Calculate The Derivative of An Integral

What is the Derivative of an Integral?

The derivative of an integral is a mathematical operation that takes the derivative of a function that itself is an integral. This concept is important in calculus because it connects the two main operations of calculus: differentiation and integration.

When we take the derivative of an integral, we're essentially asking how the integral changes as its upper limit varies. This operation is often used in physics, engineering, and other sciences to analyze changing quantities over time.

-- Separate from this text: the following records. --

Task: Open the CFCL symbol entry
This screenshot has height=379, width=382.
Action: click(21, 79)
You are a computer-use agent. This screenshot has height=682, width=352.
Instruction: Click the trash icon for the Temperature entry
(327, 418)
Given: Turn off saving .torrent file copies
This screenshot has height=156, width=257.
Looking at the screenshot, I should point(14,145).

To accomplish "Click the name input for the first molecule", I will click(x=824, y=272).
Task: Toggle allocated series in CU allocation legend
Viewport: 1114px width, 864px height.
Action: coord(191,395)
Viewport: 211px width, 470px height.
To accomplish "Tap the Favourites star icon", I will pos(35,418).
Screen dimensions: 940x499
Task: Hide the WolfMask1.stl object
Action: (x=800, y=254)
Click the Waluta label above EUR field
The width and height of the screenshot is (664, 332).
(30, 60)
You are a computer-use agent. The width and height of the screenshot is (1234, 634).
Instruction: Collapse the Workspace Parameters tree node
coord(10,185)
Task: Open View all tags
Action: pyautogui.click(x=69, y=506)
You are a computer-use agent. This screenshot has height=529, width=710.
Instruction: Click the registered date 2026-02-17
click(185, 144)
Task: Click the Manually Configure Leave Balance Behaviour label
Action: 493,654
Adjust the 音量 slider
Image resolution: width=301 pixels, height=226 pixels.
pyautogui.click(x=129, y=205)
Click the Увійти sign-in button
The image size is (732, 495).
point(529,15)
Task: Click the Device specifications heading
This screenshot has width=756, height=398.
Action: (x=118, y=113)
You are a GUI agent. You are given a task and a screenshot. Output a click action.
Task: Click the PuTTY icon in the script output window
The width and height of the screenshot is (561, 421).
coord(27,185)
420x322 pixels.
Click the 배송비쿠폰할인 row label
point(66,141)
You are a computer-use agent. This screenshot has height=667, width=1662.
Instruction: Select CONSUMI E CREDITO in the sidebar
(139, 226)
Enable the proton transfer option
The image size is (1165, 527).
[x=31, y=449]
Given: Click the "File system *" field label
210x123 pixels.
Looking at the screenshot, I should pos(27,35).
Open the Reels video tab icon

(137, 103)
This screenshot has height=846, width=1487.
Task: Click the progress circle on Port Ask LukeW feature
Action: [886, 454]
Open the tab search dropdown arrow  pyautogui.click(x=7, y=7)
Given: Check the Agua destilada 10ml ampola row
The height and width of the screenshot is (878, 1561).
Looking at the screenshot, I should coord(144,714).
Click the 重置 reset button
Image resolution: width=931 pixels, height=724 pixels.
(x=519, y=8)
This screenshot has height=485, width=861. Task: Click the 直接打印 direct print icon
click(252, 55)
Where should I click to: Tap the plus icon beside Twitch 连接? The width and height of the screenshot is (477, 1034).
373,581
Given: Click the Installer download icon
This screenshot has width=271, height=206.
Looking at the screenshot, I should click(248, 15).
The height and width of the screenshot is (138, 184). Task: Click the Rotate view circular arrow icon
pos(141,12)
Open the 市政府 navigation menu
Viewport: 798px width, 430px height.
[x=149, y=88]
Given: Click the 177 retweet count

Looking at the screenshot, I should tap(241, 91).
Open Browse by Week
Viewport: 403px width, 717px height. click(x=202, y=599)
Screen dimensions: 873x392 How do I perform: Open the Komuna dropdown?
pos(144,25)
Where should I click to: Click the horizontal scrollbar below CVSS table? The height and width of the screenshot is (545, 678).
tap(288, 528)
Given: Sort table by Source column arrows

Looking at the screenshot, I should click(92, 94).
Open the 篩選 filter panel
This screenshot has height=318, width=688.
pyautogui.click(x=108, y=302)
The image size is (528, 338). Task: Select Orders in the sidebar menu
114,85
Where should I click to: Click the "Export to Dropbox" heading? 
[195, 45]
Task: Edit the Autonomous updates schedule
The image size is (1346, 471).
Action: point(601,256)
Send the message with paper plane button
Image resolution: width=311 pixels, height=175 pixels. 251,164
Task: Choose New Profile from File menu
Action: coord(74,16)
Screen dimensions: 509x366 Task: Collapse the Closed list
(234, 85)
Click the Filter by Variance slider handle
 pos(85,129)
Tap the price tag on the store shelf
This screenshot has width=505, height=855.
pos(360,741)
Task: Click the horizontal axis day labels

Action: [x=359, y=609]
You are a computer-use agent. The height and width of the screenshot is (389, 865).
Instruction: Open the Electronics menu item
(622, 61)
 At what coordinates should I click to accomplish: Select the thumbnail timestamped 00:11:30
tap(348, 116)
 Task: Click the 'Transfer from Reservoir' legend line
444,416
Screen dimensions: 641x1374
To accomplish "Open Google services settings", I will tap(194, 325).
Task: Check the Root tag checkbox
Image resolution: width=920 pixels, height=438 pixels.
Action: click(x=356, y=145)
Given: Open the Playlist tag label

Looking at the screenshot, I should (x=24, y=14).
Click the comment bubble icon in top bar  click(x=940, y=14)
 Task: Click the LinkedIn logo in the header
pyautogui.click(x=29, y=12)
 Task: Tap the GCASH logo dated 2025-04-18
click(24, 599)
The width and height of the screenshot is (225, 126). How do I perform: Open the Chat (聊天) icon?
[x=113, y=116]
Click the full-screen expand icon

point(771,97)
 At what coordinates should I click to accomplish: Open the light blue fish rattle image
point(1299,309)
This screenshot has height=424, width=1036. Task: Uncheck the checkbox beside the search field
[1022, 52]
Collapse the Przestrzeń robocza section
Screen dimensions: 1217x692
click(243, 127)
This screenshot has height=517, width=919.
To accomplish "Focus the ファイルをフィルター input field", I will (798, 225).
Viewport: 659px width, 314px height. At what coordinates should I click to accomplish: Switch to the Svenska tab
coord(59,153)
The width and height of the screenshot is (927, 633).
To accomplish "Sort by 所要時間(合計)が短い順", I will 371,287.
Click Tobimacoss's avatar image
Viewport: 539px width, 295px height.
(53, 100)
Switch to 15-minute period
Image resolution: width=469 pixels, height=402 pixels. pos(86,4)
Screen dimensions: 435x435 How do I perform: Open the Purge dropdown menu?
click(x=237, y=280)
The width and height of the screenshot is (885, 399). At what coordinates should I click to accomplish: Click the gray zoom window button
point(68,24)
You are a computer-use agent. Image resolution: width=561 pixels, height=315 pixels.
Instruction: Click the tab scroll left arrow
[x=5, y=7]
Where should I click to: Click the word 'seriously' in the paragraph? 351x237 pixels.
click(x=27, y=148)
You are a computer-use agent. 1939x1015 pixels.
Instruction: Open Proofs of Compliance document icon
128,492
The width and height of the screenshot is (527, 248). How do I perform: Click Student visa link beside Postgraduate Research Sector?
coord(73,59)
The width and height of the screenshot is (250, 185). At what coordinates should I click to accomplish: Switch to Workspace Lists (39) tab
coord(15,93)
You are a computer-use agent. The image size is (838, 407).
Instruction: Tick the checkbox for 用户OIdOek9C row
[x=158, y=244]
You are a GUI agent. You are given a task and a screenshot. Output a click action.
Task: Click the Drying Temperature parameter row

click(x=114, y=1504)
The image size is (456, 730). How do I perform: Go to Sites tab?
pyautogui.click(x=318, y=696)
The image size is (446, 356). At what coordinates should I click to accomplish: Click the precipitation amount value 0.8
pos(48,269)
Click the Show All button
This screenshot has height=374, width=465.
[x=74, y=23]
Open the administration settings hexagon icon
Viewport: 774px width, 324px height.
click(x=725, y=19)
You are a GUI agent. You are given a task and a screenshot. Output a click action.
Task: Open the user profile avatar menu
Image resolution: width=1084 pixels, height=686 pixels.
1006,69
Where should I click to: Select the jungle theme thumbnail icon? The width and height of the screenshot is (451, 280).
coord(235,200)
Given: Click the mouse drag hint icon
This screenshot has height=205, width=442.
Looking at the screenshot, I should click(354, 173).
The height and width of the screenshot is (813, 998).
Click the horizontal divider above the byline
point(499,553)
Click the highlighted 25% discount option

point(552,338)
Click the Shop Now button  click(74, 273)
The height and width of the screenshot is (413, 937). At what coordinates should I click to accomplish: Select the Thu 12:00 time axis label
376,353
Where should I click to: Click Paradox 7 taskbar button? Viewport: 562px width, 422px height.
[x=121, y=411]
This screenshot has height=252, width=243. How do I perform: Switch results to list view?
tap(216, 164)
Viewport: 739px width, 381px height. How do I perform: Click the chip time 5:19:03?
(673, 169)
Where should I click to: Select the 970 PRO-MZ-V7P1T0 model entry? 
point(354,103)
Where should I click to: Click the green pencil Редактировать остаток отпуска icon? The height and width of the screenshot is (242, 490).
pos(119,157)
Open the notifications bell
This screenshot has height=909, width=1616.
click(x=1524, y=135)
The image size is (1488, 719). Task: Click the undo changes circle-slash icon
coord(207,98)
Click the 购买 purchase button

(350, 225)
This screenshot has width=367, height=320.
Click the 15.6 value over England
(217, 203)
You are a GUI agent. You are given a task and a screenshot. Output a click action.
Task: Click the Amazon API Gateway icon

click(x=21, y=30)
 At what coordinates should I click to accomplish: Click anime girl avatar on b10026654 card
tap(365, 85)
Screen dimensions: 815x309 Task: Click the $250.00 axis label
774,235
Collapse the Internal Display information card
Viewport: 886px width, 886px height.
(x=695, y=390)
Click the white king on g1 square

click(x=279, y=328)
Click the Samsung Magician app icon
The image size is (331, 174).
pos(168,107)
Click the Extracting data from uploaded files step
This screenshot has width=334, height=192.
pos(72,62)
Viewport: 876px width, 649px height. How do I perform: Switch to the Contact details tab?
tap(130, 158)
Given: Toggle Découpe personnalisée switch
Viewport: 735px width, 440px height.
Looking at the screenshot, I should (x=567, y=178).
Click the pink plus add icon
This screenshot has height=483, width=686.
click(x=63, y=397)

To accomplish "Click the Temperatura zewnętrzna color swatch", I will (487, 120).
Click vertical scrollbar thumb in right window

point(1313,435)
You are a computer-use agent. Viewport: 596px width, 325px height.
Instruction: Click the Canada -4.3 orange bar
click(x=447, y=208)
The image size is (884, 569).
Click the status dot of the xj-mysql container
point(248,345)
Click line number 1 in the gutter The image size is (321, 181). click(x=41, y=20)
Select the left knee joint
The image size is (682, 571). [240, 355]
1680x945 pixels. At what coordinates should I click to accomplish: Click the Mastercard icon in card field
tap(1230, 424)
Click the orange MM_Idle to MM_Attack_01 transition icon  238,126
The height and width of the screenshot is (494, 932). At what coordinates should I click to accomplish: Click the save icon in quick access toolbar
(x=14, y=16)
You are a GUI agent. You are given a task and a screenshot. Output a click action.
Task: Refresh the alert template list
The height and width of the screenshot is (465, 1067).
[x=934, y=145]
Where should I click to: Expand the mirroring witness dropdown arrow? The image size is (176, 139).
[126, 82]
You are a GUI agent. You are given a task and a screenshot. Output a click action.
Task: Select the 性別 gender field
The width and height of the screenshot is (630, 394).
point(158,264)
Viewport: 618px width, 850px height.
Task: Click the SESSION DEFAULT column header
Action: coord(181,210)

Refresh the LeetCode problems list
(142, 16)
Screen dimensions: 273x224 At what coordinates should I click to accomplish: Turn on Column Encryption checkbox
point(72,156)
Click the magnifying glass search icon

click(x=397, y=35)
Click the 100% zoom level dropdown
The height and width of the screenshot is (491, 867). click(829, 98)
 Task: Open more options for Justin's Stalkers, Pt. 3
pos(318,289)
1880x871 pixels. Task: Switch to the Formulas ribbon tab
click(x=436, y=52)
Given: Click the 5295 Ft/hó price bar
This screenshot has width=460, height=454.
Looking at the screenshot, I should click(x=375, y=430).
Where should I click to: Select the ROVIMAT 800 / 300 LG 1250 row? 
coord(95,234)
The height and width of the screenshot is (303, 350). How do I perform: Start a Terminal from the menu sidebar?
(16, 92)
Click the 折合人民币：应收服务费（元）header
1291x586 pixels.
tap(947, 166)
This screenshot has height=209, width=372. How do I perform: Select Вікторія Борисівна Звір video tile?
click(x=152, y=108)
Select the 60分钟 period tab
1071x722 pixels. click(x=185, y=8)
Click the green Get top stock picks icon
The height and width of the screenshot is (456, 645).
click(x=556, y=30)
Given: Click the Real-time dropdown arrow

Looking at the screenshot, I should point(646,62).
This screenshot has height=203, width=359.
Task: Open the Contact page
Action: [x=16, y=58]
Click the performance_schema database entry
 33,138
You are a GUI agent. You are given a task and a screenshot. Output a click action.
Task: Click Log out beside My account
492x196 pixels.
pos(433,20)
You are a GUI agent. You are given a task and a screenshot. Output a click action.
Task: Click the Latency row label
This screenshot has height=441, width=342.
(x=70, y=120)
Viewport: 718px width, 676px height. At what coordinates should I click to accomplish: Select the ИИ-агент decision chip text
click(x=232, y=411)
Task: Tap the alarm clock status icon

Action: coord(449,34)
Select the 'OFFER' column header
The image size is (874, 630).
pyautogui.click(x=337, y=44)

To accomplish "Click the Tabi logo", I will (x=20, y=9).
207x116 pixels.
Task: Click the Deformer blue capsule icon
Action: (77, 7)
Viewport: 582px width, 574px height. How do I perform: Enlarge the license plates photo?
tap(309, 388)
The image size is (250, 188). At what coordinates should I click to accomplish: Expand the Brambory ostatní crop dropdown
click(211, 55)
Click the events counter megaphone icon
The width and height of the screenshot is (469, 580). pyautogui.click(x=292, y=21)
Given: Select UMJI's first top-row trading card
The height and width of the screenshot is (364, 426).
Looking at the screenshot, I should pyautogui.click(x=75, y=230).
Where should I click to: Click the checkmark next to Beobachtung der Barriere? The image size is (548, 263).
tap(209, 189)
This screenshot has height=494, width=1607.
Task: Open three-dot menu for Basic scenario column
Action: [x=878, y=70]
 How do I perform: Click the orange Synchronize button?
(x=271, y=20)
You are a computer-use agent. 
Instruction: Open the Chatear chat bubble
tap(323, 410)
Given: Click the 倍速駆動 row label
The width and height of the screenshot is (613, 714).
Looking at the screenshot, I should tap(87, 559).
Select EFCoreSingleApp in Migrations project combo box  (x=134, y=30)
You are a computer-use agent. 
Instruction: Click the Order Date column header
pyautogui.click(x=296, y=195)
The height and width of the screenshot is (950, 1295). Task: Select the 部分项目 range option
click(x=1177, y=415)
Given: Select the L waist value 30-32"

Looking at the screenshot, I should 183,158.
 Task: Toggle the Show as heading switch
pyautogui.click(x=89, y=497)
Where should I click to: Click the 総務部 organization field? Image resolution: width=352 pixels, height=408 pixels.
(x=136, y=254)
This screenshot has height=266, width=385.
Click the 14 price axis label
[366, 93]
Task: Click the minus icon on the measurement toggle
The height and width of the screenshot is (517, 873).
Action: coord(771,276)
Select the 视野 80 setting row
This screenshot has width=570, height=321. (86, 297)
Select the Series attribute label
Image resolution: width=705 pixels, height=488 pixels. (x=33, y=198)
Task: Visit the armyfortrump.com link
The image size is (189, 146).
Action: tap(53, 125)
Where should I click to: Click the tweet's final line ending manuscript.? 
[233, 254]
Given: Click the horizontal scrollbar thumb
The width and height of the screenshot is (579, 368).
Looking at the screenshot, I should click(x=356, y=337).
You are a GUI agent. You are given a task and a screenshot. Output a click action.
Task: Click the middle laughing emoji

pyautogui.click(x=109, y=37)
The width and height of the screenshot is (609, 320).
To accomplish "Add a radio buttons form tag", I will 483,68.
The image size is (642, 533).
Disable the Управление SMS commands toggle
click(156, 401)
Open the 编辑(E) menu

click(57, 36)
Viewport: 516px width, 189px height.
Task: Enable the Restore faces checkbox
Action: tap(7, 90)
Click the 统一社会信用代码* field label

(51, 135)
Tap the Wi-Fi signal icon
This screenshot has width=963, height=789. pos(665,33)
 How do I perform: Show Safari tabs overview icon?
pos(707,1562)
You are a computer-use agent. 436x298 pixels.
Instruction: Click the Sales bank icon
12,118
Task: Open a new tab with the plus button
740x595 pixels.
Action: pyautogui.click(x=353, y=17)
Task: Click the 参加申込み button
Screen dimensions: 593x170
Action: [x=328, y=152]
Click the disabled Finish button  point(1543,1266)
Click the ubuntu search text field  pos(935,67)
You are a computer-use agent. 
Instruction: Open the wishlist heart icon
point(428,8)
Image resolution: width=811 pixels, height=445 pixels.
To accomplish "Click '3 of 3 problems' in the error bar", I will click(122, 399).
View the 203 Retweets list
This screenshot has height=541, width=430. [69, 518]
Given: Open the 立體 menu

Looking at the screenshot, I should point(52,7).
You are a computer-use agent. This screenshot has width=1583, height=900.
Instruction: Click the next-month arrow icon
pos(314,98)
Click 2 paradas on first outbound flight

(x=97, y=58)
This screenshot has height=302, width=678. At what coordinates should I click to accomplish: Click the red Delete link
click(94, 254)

How to Calculate the Derivative of an Integral

Calculating the derivative of an integral involves several steps. Here's a step-by-step guide:

1. Identify the integral function \( F(x) = \int_{a}^{x} f(t) \, dt \).
2. Apply the Fundamental Theorem of Calculus, which states that if \( F \) is the antiderivative of \( f \), then \( F'(x) = f(x) \).
3. Simplify the result if possible.

Examples

Let's look at a few examples to understand how this works in practice.

Example 1: Simple Integral

Consider the integral \( F(x) = \int_{0}^{x} 2t \, dt \).

First, compute the integral:

\( F(x) = \int_{0}^{x} 2t \, dt = t^2 \Big|_{0}^{x} = x^2 - 0 = x^2 \)

Now, take the derivative of \( F(x) \):

\( F'(x) = \frac{d}{dx} [x^2] = 2x \)

According to the Fundamental Theorem of Calculus, \( F'(x) \) should equal the integrand evaluated at \( x \), which is \( 2x \). This confirms our calculation is correct.

Example 2: More Complex Integral

Now consider \( F(x) = \int_{1}^{x} \sin(t) \, dt \).

The integral of \( \sin(t) \) is \( -\cos(t) \), so:

\( F(x) = -\cos(t) \Big|_{1}^{x} = -\cos(x) - (-\cos(1)) = -\cos(x) + \cos(1) \)

Taking the derivative:

\( F'(x) = \frac{d}{dx} [-\cos(x) + \cos(1)] = \sin(x) \)

Again, this matches the original integrand \( \sin(t) \) evaluated at \( x \).